[Excerpt to read]
The Soviets were the occupying foreign power then. We were part of an all female film crew making a documentary about women. Our team included a British sound recordist who was last there as a child in the 1960s, travelling freely around the country in a Fiat 500 with her Mum and sister.
The Afghan women we met and interviewed in the late 1980s were as varied as women all over the world. But what they wanted most, they agreed on: better health for their families, food, education, Peace and for women to be an integral part in any process to attain this.
Afghanistan was then, as it is now, one of the poorest countries in the world.

The Soviets pulled out, the varying Mujahedeen groups (backed by other foreign powers) continued to fight each other, the Taliban took control until pushed out by the Americans with help from the British. The US Bush administration, with supreme insincerity claimed that its War on Terror was ‘also a fight for the rights and dignity of Afghan women.’ So often has this been reiterated by well-known US women from Laura Bush to Hilary Clinton, that many in the West now think of the Americans as the ‘liberators’ of Afghan women.
Twenty years later, they are pulling out. And the Taliban, with a history of the most hardline oppression of women, is back in power.

This is what Afghan MP Fawzia Koofi said a few days ago: ‘Peace and security will only come if women are part of the peace process.’ The same message she has been trying to convey and working to implement all her life. The same message we heard back in 1988.
It is a sane, consistent approach to getting lasting Peace. The world has consistently ignored it.
Women like Fawzia Koofi will continue to work for this. She has survived two assassination attempts and has sat at negotiating tables opposite those who tried to kill her. She says ‘there is no option.’
Sometimes she sounds angry, frustrated, but I have never heard her sound hopeless. Not even now.
[/Excerpt to read]
Try it: Using the excerpt about Afghan women, decide whether each statement agrees with it: (a) The British sound recordist had last been in the country as a child in the 1960s. (b) Fawzia Koofi has survived three assassination attempts. (c) The Taliban were pushed out of power by the Americans acting alone. Answer yes or no for each and quote the deciding words. Base your responses only on the excerpt about Afghan women.
[Extracted data]
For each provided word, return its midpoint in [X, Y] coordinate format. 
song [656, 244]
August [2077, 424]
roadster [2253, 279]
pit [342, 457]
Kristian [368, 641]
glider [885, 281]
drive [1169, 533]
[/Extracted data]
Task result:
(a) Yes: "who was last there as a child in the 1960s"
(b) No: "She has survived two assassination attempts"
(c) No: "pushed out by the Americans with help from the British"